At age 13 she started receiving testosterone injections. These
“caused permanent changes in my body, my voice will forever be deeper, my jawline sharper, my nose longer, my bone structure permanently masculinized, my Adam’s apple more prominent, my fertility unknown. I look in the mirror sometimes, and I feel like a monster. I had a double mastectomy at 15. They tested my amputated breasts for cancer. That was cancer-free, of course, I was perfectly healthy. After my breasts were taken away from me, the tissue was incinerated. Before I was able to legally drive, I had a huge part of my future womanhood taken from me.”

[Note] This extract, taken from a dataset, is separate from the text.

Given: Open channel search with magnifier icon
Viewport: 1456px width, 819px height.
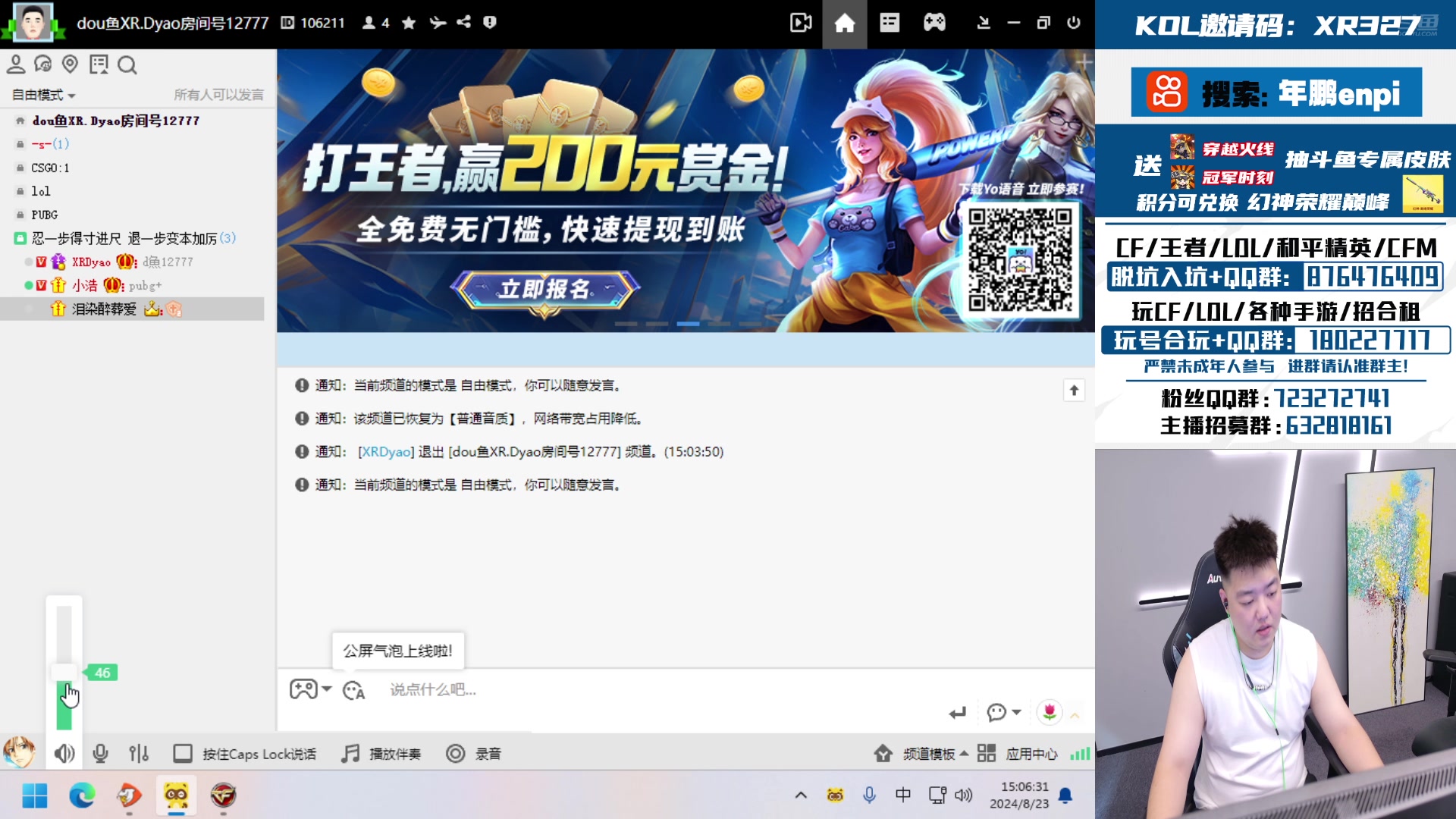Looking at the screenshot, I should [x=127, y=65].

The detransitioner struggles with what’s been done
“I will never be able to breastfeed. I struggle to look at myself in the mirror at times. I still struggle to this day with sexual dysfunction. And I have massive scars across my chest and the skin grafts that they used, that they took off my nipples, are weeping fluid today, and they’re grafted into a more masculine positioning, they said. After surgery, my grades in school plummeted. Everything that I went through did nothing to address the underlying mental health issues that I had, and my doctors with their theories on gender thought that all my problems would go away as soon as I was surgically transformed into something that vaguely resembled a boy. Their theories were wrong. The drugs and surgeries changed my body, but they did not and could not change the basic reality that I am, and forever will be, a female. When my specialists first told my parents they could have a dead daughter or a live transgender son, I wasn’t suicidal. I was a happy child who struggled because she was different. However at 16, after my surgery, I did become suicidal. We need to stop telling 12-year-olds that they were born wrong, that they are right to reject their own bodies and feel uncomfortable with their own skin. We need to stop telling children that puberty is an option, that they can choose what kind of puberty they will go through, just like they can choose what clothes to wear or what music to listen to. Puberty is a rite of passage to adulthood, not a disease to be mitigated.”

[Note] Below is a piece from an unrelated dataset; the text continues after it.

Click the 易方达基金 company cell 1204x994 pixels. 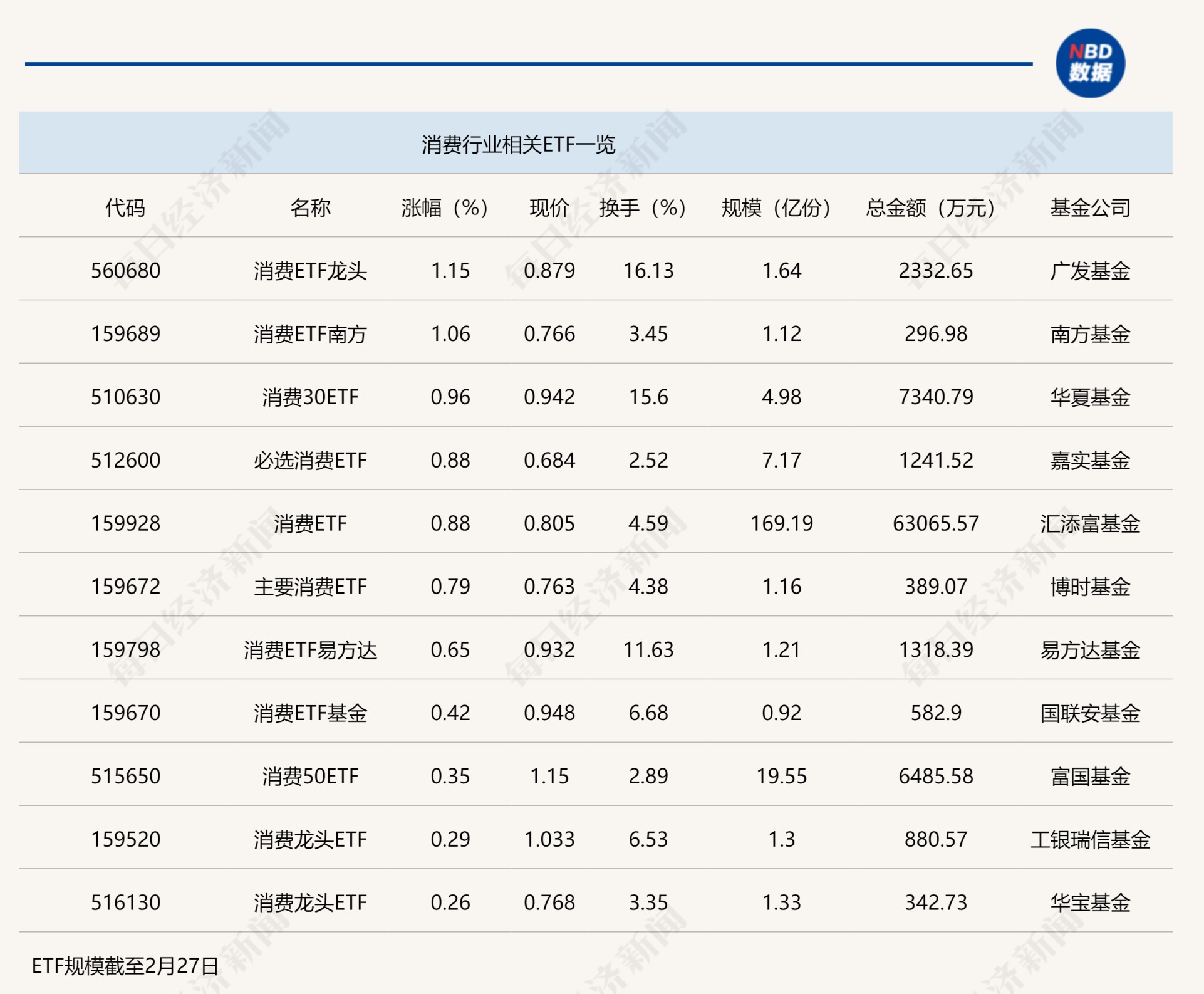(1090, 650)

Cole responded to comments made by a mom who supported transitioning, Myriam Reynolds. “I understood that Mrs. Reynolds is scared for her child. And I just want to set the record straight that I don’t hate her, I don’t think anybody in this room hates her. In fact, I see my own mother and my own father in her.” Cole began to cry.
“And that clearly, she really loves her child, and she’s been doing the best with what she’s been given. And unfortunately, it’s not much. And for that, I’m sorry. I mean I think every parent deserves the utmost grace and guidance with how to help their child. That being said, I don’t wish for a child to have [the] same result as I did. I don’t wish for anybody to regret transition and de-transition, because it’s incredibly difficult. It comes with its own difficulties, and it’s not easy. And I hope that her child gets to have a happy and fulfilling adulthood.”